Work to complete: Can you convert the entries, from the first line up to and including the line containing "coord(185,27)", into a numbered list with blank lines omitted?
************
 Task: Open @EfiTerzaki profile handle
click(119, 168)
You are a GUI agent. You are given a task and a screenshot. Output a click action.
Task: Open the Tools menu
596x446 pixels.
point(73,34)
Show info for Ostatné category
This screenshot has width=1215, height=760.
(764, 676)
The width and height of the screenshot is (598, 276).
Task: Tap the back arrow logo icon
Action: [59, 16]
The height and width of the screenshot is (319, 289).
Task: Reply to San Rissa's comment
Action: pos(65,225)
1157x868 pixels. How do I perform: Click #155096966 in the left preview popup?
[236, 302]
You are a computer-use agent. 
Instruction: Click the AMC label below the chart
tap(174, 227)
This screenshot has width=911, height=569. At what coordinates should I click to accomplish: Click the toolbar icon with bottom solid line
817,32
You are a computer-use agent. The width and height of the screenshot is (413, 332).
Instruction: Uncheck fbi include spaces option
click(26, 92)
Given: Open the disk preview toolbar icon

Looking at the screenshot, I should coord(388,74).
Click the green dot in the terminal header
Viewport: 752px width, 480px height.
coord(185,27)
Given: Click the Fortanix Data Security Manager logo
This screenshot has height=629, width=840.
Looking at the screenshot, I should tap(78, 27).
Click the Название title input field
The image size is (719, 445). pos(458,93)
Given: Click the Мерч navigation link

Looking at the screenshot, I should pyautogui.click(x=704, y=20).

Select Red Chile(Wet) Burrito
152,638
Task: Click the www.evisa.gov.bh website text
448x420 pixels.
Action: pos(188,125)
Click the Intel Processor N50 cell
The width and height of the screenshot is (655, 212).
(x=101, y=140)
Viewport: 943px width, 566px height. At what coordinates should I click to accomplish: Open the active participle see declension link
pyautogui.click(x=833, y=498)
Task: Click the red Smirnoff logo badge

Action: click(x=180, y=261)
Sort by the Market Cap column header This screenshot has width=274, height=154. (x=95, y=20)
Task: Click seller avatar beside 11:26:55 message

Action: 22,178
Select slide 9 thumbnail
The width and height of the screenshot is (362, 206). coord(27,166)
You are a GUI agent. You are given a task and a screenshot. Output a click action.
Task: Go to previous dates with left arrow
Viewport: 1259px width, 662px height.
************
Exercise response:
1.  Task: Open @EfiTerzaki profile handle
2. click(119, 168)
3. You are a GUI agent. You are given a task and a screenshot. Output a click action.
4. Task: Open the Tools menu
5. 596x446 pixels.
6. point(73,34)
7. Show info for Ostatné category
8. This screenshot has width=1215, height=760.
9. (764, 676)
10. The width and height of the screenshot is (598, 276).
11. Task: Tap the back arrow logo icon
12. Action: [59, 16]
13. The height and width of the screenshot is (319, 289).
14. Task: Reply to San Rissa's comment
15. Action: pos(65,225)
16. 1157x868 pixels. How do I perform: Click #155096966 in the left preview popup?
17. [236, 302]
18. You are a computer-use agent. 
19. Instruction: Click the AMC label below the chart
20. tap(174, 227)
21. This screenshot has width=911, height=569. At what coordinates should I click to accomplish: Click the toolbar icon with bottom solid line
22. 817,32
23. You are a computer-use agent. The width and height of the screenshot is (413, 332).
24. Instruction: Uncheck fbi include spaces option
25. click(26, 92)
26. Given: Open the disk preview toolbar icon
27. Looking at the screenshot, I should coord(388,74).
28. Click the green dot in the terminal header
29. Viewport: 752px width, 480px height.
30. coord(185,27)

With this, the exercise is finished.